__WORK INSTRUCTIONS__.
Return the data exactly, but only from the line containing "[Rakyat Kalteng |" through its last line.

__Records drawn from a dataset__.
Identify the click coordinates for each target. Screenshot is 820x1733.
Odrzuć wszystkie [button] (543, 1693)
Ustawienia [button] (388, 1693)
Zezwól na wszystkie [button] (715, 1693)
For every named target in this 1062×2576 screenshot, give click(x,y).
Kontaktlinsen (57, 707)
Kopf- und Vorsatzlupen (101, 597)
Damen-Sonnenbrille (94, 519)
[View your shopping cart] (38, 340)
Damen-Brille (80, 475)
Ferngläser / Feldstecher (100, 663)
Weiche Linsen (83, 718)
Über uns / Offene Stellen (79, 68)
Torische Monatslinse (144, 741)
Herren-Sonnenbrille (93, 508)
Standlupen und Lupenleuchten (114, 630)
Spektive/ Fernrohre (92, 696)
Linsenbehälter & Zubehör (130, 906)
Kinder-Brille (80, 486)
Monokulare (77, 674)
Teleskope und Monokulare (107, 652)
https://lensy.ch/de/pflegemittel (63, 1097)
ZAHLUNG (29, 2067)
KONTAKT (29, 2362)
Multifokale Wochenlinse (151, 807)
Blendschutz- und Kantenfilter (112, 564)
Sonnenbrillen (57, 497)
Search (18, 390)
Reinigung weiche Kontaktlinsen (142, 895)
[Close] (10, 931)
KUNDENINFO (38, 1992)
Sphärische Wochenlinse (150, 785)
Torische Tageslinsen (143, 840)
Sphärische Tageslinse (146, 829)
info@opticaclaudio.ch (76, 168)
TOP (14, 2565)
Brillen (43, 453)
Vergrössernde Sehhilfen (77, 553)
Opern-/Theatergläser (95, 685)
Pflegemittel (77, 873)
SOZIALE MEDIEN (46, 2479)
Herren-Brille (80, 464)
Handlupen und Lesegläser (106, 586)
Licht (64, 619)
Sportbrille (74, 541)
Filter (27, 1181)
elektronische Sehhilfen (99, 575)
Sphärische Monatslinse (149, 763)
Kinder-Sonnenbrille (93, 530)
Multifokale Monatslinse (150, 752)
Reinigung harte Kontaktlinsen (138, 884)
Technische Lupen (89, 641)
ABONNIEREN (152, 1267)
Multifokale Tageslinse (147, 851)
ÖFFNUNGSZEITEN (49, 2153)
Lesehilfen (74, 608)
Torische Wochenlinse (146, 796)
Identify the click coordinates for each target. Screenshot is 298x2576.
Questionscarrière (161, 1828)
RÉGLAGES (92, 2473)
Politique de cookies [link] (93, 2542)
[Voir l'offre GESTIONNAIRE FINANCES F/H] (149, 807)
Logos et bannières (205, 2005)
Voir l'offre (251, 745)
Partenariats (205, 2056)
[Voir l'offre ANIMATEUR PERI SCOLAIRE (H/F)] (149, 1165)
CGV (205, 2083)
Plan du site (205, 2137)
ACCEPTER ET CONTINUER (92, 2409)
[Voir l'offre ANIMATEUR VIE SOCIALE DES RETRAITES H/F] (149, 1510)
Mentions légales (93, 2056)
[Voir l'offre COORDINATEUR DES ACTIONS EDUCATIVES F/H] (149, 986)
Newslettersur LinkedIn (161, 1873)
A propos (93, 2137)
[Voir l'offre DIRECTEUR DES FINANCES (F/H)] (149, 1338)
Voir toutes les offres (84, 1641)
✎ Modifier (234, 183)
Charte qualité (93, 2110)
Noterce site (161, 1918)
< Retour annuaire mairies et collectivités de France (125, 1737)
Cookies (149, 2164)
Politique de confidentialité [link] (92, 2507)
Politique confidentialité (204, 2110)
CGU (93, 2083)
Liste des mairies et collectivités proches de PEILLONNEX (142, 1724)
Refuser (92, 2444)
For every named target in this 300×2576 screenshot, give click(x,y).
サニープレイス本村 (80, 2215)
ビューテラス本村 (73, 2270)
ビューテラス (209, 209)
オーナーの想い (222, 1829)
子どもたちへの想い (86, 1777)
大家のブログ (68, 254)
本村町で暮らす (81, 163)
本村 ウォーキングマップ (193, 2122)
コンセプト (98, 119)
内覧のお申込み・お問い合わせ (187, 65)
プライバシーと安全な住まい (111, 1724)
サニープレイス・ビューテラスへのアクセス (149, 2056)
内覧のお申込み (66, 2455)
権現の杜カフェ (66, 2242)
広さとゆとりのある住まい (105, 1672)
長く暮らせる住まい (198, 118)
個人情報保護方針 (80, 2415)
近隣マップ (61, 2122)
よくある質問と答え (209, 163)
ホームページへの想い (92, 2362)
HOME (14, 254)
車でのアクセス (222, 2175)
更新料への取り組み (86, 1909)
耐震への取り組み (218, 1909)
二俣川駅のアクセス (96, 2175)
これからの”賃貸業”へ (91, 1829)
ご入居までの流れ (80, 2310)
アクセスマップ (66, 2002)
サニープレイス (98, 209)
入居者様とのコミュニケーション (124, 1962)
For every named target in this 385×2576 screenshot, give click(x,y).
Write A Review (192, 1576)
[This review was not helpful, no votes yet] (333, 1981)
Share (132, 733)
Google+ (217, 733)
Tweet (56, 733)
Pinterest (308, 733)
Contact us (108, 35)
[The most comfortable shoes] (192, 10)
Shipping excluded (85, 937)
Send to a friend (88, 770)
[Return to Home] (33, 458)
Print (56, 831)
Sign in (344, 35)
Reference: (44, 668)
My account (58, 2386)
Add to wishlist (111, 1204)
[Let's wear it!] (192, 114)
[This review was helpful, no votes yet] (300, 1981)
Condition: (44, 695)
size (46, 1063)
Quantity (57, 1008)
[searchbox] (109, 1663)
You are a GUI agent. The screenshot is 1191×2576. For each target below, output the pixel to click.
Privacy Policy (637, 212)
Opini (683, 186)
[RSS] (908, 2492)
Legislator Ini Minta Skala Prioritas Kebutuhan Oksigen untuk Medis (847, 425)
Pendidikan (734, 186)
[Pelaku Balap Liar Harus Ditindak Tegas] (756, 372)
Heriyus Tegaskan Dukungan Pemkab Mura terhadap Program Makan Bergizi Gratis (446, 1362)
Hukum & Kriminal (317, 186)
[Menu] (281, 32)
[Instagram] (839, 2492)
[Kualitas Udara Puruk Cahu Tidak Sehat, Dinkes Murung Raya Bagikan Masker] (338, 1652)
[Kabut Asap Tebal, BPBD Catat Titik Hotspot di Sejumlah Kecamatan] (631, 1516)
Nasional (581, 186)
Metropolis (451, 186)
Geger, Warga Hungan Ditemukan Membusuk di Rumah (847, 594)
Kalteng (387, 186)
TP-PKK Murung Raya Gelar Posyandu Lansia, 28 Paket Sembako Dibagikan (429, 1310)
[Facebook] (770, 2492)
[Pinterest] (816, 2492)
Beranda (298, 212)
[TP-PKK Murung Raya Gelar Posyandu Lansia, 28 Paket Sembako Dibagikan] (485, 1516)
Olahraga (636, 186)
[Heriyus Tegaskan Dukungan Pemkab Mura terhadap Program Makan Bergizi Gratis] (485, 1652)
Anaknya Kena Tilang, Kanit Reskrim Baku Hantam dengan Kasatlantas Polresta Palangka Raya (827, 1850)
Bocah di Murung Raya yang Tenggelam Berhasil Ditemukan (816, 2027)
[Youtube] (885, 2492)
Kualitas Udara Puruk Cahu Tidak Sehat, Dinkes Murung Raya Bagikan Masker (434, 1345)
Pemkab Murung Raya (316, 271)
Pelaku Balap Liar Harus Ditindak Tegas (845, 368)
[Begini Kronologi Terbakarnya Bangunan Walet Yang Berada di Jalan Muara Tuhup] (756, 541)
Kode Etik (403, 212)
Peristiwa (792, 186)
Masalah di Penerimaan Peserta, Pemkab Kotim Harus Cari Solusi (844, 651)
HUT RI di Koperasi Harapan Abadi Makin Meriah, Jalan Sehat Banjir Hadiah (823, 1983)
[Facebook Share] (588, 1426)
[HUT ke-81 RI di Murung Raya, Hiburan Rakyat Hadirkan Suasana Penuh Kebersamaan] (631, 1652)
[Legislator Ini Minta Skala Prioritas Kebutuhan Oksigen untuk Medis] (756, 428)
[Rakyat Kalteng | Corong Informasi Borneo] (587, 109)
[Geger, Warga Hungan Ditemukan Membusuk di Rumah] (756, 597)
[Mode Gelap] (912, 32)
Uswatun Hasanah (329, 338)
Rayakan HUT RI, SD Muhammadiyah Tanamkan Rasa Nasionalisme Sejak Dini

__FINISHED EXERCISE__.
[Rakyat Kalteng | Corong Informasi Borneo] (587, 109)
[Geger, Warga Hungan Ditemukan Membusuk di Rumah] (756, 597)
[Mode Gelap] (912, 32)
Uswatun Hasanah (329, 338)
Rayakan HUT RI, SD Muhammadiyah Tanamkan Rasa Nasionalisme Sejak Dini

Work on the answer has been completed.